== Problem statement ==
Your task is to repeat the entries exactly. Leave the pictures out.

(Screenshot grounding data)
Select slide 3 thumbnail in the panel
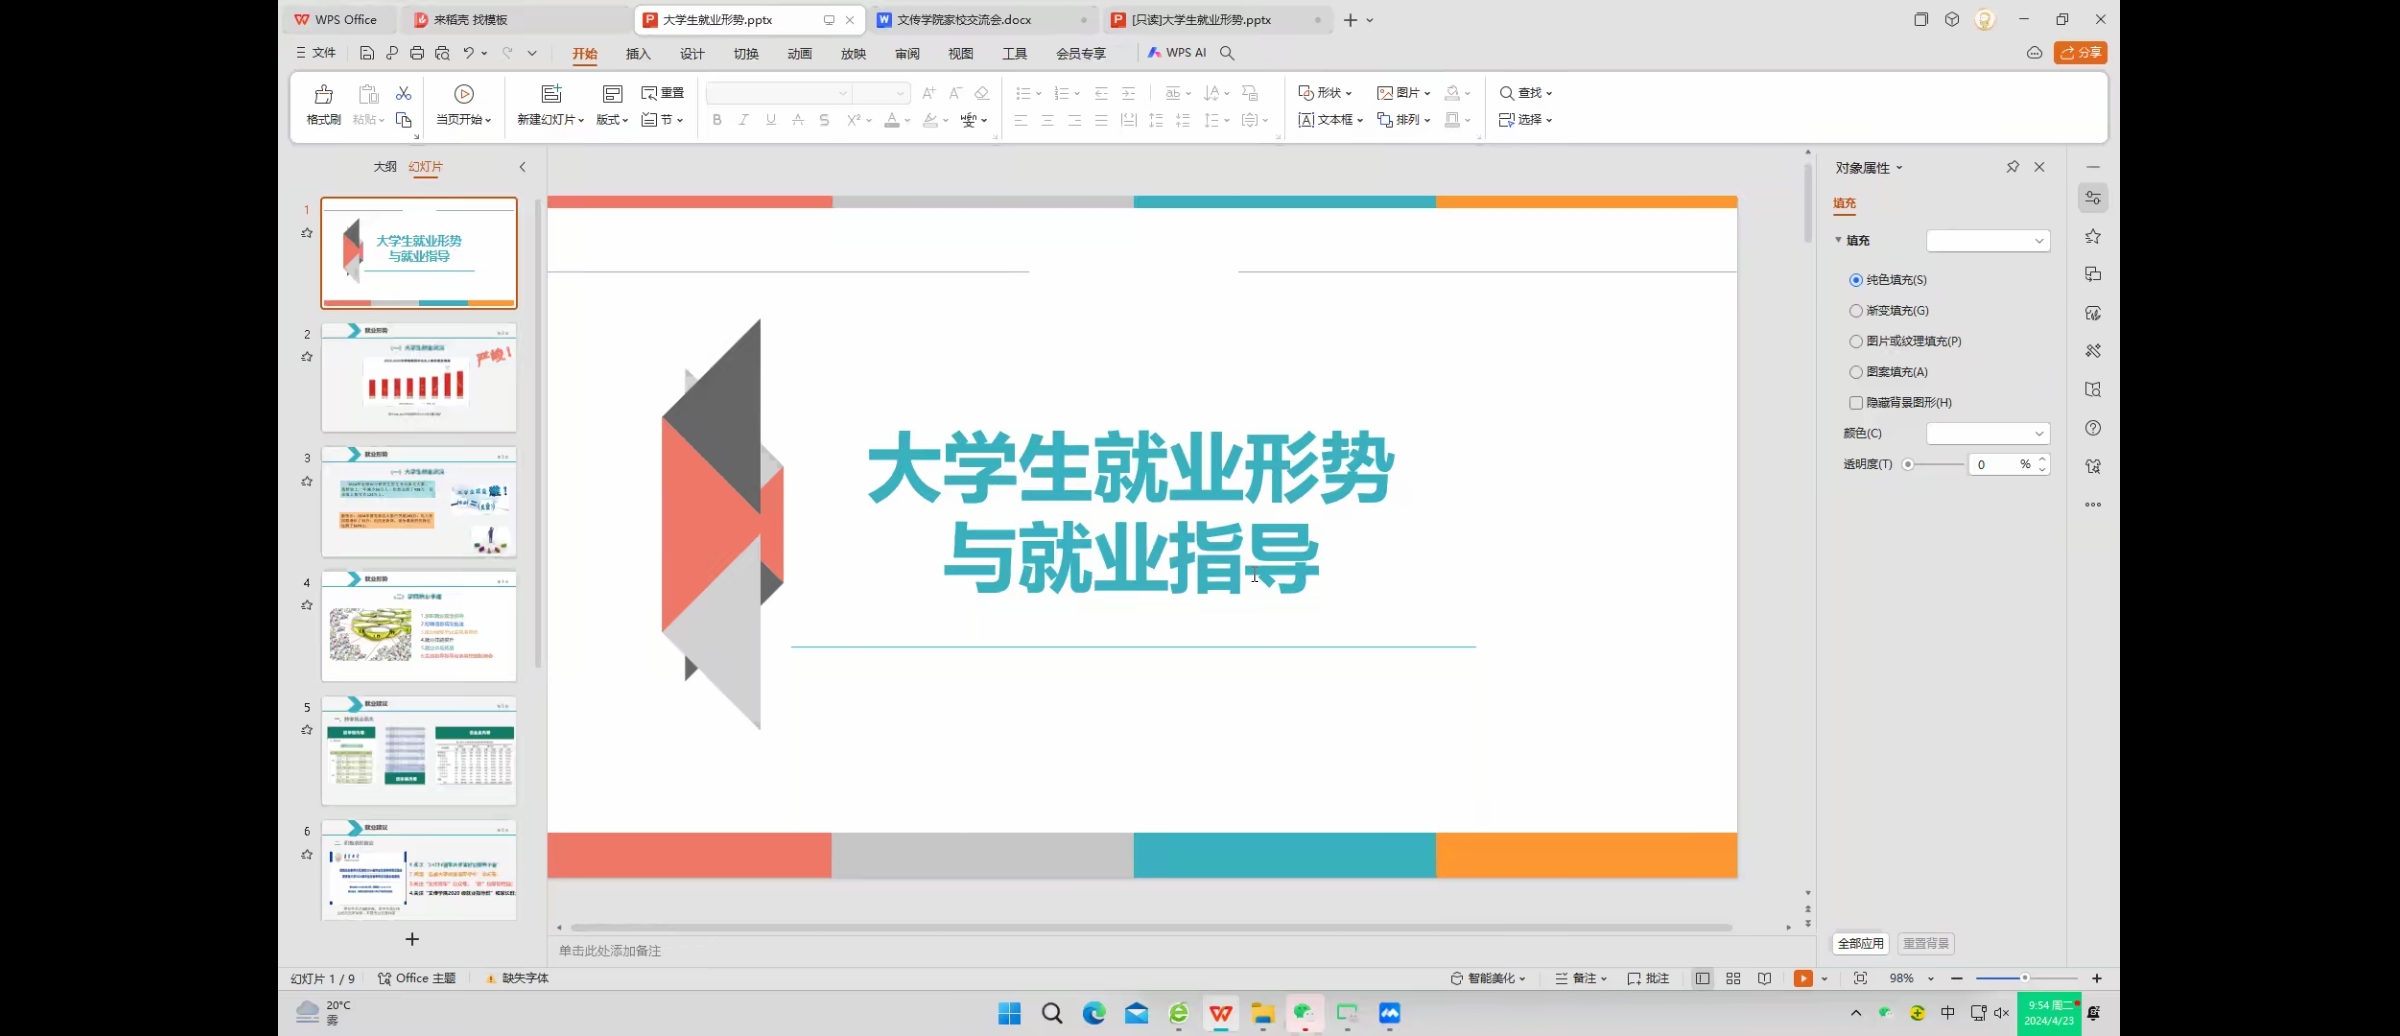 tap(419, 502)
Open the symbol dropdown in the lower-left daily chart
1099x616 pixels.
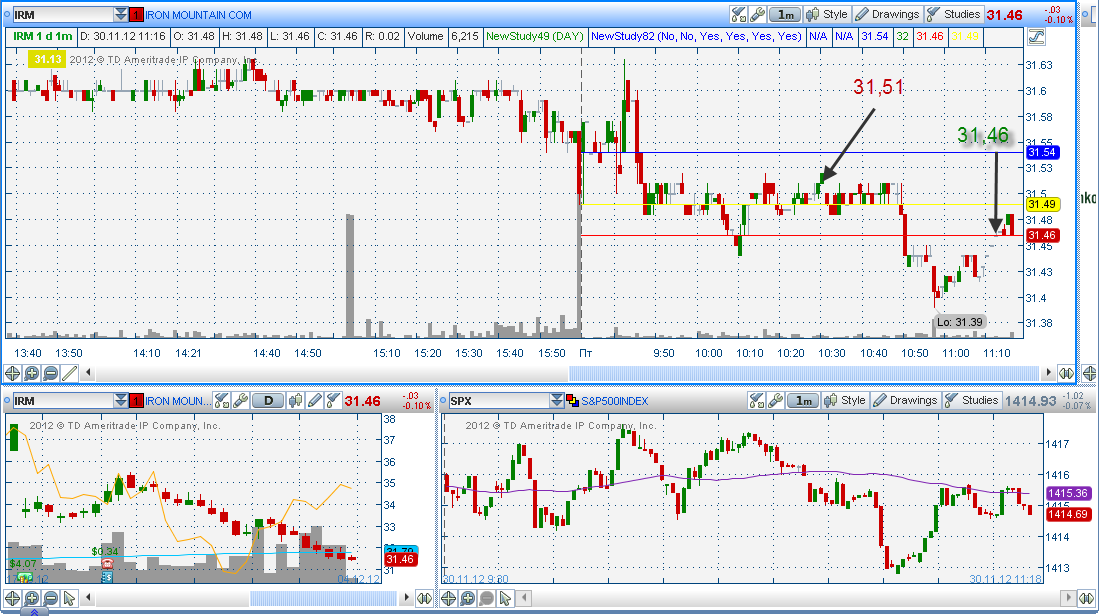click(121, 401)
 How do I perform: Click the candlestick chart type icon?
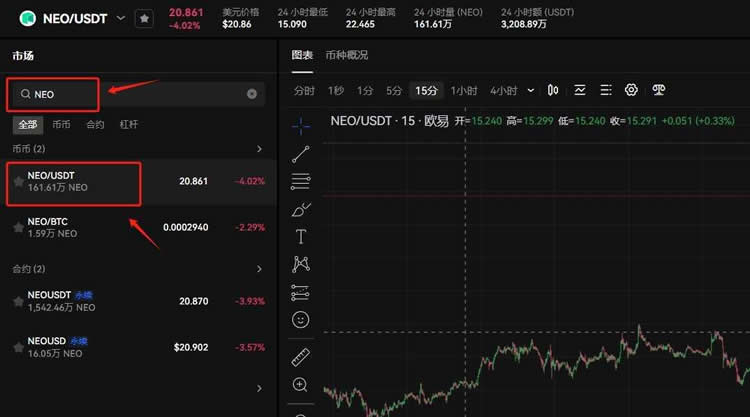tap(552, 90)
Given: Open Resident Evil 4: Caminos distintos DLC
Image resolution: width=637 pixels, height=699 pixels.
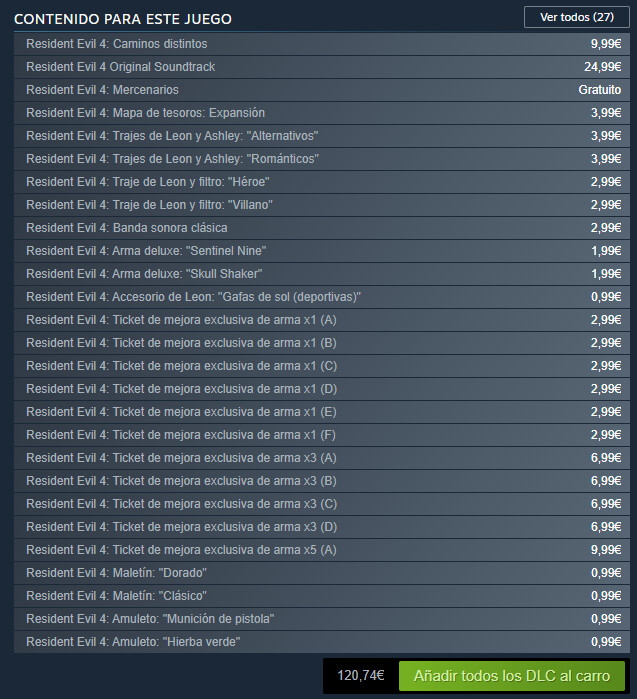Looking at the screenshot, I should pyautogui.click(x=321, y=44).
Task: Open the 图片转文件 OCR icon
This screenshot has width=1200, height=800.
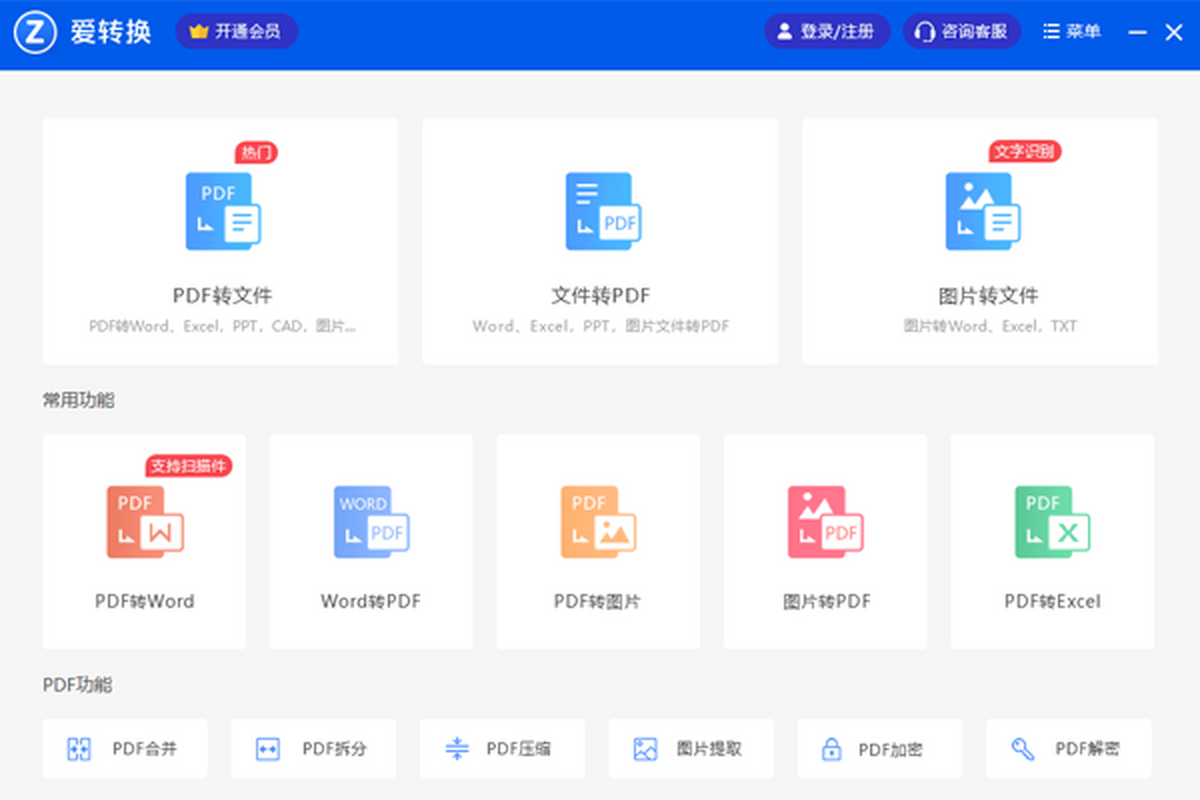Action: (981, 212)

== Result of the task ==
Select slide 3 thumbnail in the panel
 tap(419, 502)
Open the symbol dropdown in the lower-left daily chart
1099x616 pixels.
click(121, 401)
 How do I perform: Click the candlestick chart type icon?
tap(552, 90)
Given: Open Resident Evil 4: Caminos distintos DLC
Image resolution: width=637 pixels, height=699 pixels.
Looking at the screenshot, I should pyautogui.click(x=321, y=44).
Task: Open the 图片转文件 OCR icon
This screenshot has width=1200, height=800.
Action: (981, 212)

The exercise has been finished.